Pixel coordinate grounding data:
★ ★ ★

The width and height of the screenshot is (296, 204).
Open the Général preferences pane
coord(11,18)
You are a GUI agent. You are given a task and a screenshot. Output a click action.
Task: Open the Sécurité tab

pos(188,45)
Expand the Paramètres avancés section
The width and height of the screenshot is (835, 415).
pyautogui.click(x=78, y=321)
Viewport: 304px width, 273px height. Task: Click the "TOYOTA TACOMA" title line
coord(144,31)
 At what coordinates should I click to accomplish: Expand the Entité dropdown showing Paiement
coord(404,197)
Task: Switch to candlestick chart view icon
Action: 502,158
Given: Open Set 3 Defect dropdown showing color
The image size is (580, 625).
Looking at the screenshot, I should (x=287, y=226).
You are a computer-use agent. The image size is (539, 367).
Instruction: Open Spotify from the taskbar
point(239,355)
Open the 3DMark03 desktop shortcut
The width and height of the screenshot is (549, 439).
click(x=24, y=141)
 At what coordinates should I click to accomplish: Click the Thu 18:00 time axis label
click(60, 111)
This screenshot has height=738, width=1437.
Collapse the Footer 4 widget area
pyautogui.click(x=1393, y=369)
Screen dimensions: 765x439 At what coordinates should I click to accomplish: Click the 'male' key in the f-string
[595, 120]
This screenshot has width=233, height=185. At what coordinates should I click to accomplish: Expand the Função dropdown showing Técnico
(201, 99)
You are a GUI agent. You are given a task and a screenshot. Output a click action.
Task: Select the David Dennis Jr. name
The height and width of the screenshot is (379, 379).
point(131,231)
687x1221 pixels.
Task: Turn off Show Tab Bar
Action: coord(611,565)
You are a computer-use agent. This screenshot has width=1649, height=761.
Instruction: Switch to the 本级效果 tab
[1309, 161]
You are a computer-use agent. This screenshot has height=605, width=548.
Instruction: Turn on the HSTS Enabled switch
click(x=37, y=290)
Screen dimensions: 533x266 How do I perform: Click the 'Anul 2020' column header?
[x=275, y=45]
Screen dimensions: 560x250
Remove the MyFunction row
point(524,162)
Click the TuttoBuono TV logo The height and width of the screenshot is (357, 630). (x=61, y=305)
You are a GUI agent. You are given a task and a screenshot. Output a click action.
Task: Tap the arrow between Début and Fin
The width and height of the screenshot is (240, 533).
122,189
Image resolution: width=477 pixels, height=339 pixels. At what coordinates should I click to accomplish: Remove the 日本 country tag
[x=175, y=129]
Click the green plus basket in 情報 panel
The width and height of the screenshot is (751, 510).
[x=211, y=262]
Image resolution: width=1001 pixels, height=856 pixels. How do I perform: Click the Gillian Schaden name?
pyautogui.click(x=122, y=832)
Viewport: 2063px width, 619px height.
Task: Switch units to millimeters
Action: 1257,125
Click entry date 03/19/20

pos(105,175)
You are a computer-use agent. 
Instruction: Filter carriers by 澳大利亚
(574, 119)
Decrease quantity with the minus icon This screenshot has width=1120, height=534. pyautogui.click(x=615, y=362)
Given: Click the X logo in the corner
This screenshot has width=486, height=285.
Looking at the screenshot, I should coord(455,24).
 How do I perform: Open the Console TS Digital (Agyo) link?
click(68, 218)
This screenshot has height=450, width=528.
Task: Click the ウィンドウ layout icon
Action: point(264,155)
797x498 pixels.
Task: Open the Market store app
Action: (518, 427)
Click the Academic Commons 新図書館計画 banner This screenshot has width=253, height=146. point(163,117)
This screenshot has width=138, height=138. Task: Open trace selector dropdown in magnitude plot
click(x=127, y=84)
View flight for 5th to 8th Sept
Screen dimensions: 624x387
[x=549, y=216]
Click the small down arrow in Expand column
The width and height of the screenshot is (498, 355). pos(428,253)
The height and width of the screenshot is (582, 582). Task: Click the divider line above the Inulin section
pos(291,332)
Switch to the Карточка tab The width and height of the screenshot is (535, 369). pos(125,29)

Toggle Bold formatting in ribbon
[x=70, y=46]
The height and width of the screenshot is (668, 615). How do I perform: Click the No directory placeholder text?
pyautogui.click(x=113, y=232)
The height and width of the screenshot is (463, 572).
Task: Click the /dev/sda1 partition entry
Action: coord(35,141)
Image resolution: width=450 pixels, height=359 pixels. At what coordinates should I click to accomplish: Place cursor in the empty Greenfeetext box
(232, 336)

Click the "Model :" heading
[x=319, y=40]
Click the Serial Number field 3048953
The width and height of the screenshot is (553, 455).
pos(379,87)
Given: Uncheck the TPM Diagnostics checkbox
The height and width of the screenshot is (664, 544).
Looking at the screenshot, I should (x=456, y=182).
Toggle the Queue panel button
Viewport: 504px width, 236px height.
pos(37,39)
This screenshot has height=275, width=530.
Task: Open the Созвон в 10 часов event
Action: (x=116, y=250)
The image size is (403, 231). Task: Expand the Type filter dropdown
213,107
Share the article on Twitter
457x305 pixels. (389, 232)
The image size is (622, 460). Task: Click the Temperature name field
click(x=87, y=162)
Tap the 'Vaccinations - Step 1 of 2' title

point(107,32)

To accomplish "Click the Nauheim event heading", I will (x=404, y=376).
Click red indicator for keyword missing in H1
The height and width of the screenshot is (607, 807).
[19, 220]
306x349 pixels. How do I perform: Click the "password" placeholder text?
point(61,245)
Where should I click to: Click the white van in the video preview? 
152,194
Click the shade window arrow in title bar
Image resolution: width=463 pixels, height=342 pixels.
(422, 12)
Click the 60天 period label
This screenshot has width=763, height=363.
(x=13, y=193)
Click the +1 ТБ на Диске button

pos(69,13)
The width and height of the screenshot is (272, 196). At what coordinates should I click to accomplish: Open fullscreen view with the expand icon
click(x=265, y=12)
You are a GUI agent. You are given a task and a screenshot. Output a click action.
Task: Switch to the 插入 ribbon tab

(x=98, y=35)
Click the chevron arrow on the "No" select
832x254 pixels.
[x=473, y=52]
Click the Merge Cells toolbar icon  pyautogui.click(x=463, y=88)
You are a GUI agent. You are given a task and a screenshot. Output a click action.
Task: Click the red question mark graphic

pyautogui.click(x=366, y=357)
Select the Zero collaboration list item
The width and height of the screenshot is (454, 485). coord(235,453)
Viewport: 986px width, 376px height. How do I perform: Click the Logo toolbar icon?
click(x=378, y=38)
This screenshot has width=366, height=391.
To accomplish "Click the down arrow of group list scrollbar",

★ ★ ★

# Task goal
Copy the data above in full, character for character.

# Your solution
The width and height of the screenshot is (296, 204).
Open the Général preferences pane
coord(11,18)
You are a GUI agent. You are given a task and a screenshot. Output a click action.
Task: Open the Sécurité tab

pos(188,45)
Expand the Paramètres avancés section
The width and height of the screenshot is (835, 415).
pyautogui.click(x=78, y=321)
Viewport: 304px width, 273px height. Task: Click the "TOYOTA TACOMA" title line
coord(144,31)
 At what coordinates should I click to accomplish: Expand the Entité dropdown showing Paiement
coord(404,197)
Task: Switch to candlestick chart view icon
Action: 502,158
Given: Open Set 3 Defect dropdown showing color
The image size is (580, 625).
Looking at the screenshot, I should (x=287, y=226).
You are a computer-use agent. The image size is (539, 367).
Instruction: Open Spotify from the taskbar
point(239,355)
Open the 3DMark03 desktop shortcut
The width and height of the screenshot is (549, 439).
click(x=24, y=141)
 At what coordinates should I click to accomplish: Click the Thu 18:00 time axis label
click(60, 111)
This screenshot has height=738, width=1437.
Collapse the Footer 4 widget area
pyautogui.click(x=1393, y=369)
Screen dimensions: 765x439 At what coordinates should I click to accomplish: Click the 'male' key in the f-string
[595, 120]
This screenshot has width=233, height=185. At what coordinates should I click to accomplish: Expand the Função dropdown showing Técnico
(201, 99)
You are a GUI agent. You are given a task and a screenshot. Output a click action.
Task: Select the David Dennis Jr. name
The height and width of the screenshot is (379, 379).
point(131,231)
687x1221 pixels.
Task: Turn off Show Tab Bar
Action: coord(611,565)
You are a computer-use agent. This screenshot has width=1649, height=761.
Instruction: Switch to the 本级效果 tab
[1309, 161]
You are a computer-use agent. This screenshot has height=605, width=548.
Instruction: Turn on the HSTS Enabled switch
click(x=37, y=290)
Screen dimensions: 533x266 How do I perform: Click the 'Anul 2020' column header?
[x=275, y=45]
Screen dimensions: 560x250
Remove the MyFunction row
point(524,162)
Click the TuttoBuono TV logo The height and width of the screenshot is (357, 630). (x=61, y=305)
You are a GUI agent. You are given a task and a screenshot. Output a click action.
Task: Tap the arrow between Début and Fin
The width and height of the screenshot is (240, 533).
122,189
Image resolution: width=477 pixels, height=339 pixels. At what coordinates should I click to accomplish: Remove the 日本 country tag
[x=175, y=129]
Click the green plus basket in 情報 panel
The width and height of the screenshot is (751, 510).
[x=211, y=262]
Image resolution: width=1001 pixels, height=856 pixels. How do I perform: Click the Gillian Schaden name?
pyautogui.click(x=122, y=832)
Viewport: 2063px width, 619px height.
Task: Switch units to millimeters
Action: 1257,125
Click entry date 03/19/20

pos(105,175)
You are a computer-use agent. 
Instruction: Filter carriers by 澳大利亚
(574, 119)
Decrease quantity with the minus icon This screenshot has width=1120, height=534. pyautogui.click(x=615, y=362)
Given: Click the X logo in the corner
This screenshot has width=486, height=285.
Looking at the screenshot, I should coord(455,24).
 How do I perform: Open the Console TS Digital (Agyo) link?
click(68, 218)
This screenshot has height=450, width=528.
Task: Click the ウィンドウ layout icon
Action: point(264,155)
797x498 pixels.
Task: Open the Market store app
Action: (518, 427)
Click the Academic Commons 新図書館計画 banner This screenshot has width=253, height=146. point(163,117)
This screenshot has width=138, height=138. Task: Open trace selector dropdown in magnitude plot
click(x=127, y=84)
View flight for 5th to 8th Sept
Screen dimensions: 624x387
[x=549, y=216]
Click the small down arrow in Expand column
The width and height of the screenshot is (498, 355). pos(428,253)
The height and width of the screenshot is (582, 582). Task: Click the divider line above the Inulin section
pos(291,332)
Switch to the Карточка tab The width and height of the screenshot is (535, 369). pos(125,29)

Toggle Bold formatting in ribbon
[x=70, y=46]
The height and width of the screenshot is (668, 615). How do I perform: Click the No directory placeholder text?
pyautogui.click(x=113, y=232)
The height and width of the screenshot is (463, 572).
Task: Click the /dev/sda1 partition entry
Action: coord(35,141)
Image resolution: width=450 pixels, height=359 pixels. At what coordinates should I click to accomplish: Place cursor in the empty Greenfeetext box
(232, 336)

Click the "Model :" heading
[x=319, y=40]
Click the Serial Number field 3048953
The width and height of the screenshot is (553, 455).
pos(379,87)
Given: Uncheck the TPM Diagnostics checkbox
The height and width of the screenshot is (664, 544).
Looking at the screenshot, I should (x=456, y=182).
Toggle the Queue panel button
Viewport: 504px width, 236px height.
pos(37,39)
This screenshot has height=275, width=530.
Task: Open the Созвон в 10 часов event
Action: (x=116, y=250)
The image size is (403, 231). Task: Expand the Type filter dropdown
213,107
Share the article on Twitter
457x305 pixels. (389, 232)
The image size is (622, 460). Task: Click the Temperature name field
click(x=87, y=162)
Tap the 'Vaccinations - Step 1 of 2' title

point(107,32)

To accomplish "Click the Nauheim event heading", I will (x=404, y=376).
Click red indicator for keyword missing in H1
The height and width of the screenshot is (607, 807).
[19, 220]
306x349 pixels. How do I perform: Click the "password" placeholder text?
point(61,245)
Where should I click to: Click the white van in the video preview? 
152,194
Click the shade window arrow in title bar
Image resolution: width=463 pixels, height=342 pixels.
(422, 12)
Click the 60天 period label
This screenshot has width=763, height=363.
(x=13, y=193)
Click the +1 ТБ на Диске button

pos(69,13)
The width and height of the screenshot is (272, 196). At what coordinates should I click to accomplish: Open fullscreen view with the expand icon
click(x=265, y=12)
You are a GUI agent. You are given a task and a screenshot. Output a click action.
Task: Switch to the 插入 ribbon tab

(x=98, y=35)
Click the chevron arrow on the "No" select
832x254 pixels.
[x=473, y=52]
Click the Merge Cells toolbar icon  pyautogui.click(x=463, y=88)
You are a GUI agent. You are given a task and a screenshot. Output a click action.
Task: Click the red question mark graphic

pyautogui.click(x=366, y=357)
Select the Zero collaboration list item
The width and height of the screenshot is (454, 485). coord(235,453)
Viewport: 986px width, 376px height. How do I perform: Click the Logo toolbar icon?
click(x=378, y=38)
This screenshot has width=366, height=391.
To accomplish "Click the down arrow of group list scrollbar",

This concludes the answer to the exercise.